By EDDIE MIKUS
STAFF WRITER
Growing up, many Fordham students had dreams of one day going to Hollywood to enter the filmmaking business. Some have gotten the opportunity to make movies during their time on campus.
Fordham University recently participated in Campus MovieFest, a national competition that allows college students to produce five-minute long films.
“Basically, for a week, students are allowed to use professional filming equipment that the Campus MovieFest provides,” said Marisa Schmidt, FCRH ’15, who directed a movie with two other students for the event. “For a week, they come up with a movie, and they have to film the entire thing, to have everything drawn up and included.”
Schmidt also talked to The Fordham Ram about her own entry into the competition.
“My movie was a documentary about the Battle of the Bands that occurred at Fordham,” Schmidt stated. “Our movie had montages at the beginning where we acted as if we were bored and we had these montages of us doing silly things because we were bored. And then it went into these montages of Battle of the Bands, what’s happening on Friday. And then we had montages of the different bands, Keating Steps, Bright Red Cardinal and La La Lush, in our video. We interviewed them, we interviewed people at the event, and we interviewed people before the event.”
Participants said that they enjoyed the movie experience
“It was actually a lot of fun,” Matt Windels, FCRH ’13, who plays a fictional resident assistant gone rogue in a film directed by Alex Avalos, FCRH ’13, said of the acting process. “I like to think I did pretty well.”
The competition also introduced the students to some of the challenges faced by filmmakers.
“We lost a lot of our sound for the footage, because the microphones died,” Schmidt said. “We basically took the ones we did have sound for and used them in our video, and then the ones that we didn’t have sound for but really liked, we put sound over. We used Bright Red Cardinal’s original song in our movie to kind of cover that up.”
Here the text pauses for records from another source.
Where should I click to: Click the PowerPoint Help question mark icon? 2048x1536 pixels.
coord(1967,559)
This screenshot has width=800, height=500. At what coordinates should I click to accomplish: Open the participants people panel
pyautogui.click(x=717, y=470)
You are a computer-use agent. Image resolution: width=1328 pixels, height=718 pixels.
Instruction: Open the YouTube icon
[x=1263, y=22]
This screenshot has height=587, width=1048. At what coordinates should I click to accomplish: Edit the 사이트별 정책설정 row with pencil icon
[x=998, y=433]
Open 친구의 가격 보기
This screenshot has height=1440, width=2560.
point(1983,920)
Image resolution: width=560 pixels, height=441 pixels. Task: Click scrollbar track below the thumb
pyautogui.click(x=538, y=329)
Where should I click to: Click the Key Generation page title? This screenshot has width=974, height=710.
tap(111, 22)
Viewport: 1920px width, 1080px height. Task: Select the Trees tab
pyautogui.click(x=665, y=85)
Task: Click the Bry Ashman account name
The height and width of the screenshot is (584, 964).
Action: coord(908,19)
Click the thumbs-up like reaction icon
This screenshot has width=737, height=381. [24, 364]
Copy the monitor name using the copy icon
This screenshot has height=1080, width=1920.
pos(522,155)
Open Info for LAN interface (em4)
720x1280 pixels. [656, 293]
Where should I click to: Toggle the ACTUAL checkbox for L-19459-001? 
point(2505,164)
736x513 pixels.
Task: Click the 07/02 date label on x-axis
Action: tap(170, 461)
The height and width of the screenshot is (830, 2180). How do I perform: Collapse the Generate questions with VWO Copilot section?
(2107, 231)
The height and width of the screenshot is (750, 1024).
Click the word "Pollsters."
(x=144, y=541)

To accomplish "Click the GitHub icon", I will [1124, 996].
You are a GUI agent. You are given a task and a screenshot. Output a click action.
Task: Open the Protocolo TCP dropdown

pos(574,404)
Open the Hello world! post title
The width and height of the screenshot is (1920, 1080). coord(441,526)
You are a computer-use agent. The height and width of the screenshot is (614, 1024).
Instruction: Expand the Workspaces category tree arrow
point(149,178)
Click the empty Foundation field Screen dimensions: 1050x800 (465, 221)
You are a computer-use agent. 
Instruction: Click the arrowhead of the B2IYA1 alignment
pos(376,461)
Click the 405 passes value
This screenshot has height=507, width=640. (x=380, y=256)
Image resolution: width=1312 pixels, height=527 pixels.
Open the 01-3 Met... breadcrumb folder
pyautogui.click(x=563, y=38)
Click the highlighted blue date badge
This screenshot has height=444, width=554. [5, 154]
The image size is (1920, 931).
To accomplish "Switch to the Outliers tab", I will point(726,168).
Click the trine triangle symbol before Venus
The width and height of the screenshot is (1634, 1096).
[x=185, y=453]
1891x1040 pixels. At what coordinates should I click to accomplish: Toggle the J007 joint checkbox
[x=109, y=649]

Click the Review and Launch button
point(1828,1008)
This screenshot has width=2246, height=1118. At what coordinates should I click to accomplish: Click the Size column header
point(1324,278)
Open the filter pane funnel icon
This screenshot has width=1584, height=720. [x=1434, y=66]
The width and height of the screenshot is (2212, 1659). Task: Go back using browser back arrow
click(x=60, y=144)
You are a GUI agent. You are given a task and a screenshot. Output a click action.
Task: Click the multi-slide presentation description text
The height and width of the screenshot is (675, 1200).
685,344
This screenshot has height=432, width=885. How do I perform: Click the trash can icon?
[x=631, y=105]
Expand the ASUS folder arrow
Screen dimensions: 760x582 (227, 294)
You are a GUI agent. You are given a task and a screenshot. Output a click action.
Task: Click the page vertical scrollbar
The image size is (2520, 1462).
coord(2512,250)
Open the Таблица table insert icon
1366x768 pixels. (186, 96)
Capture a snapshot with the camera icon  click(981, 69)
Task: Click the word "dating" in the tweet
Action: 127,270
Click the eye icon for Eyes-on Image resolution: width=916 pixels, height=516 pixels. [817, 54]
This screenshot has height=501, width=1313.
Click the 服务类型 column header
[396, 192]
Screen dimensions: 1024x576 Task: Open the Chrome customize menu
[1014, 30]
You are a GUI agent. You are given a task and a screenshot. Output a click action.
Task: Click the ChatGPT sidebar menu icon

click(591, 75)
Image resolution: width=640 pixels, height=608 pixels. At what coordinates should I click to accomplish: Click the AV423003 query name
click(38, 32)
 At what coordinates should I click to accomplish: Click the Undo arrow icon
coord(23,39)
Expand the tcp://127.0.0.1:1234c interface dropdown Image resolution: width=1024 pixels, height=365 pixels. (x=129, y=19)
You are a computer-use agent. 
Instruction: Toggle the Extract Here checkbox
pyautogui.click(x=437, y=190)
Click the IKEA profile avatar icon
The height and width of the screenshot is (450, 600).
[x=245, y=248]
Windels told The Fordham Ram that his team encountered some challenges with regards to the length of their film as well.
“No movie always ends up exactly like you want it to,” Windels said. “We had to cut it a lot to make the five-minute maximum.”
Schmidt also explained what the next steps are for the entries into Campus MovieFest.
“I know that this week, April 26, they’re going to be showing the top 16 videos from this campus, and the Best Picture and the Best Drama and the Best Comedy from this campus,” Schmidt said. “And then after that, all the movies get uploaded onto YouTube. The winner of the Best Picture here gets to go to Nationals.”
Schmidt was referencing the Campus MovieFest in Hollywood, Calif. which consists of the top entries from college campuses all over the nation.
“My career would be in education; I just did this for fun,” Windels said. “It’s not even about winning the contest for me, it’s about filming a movie and having fun with it.”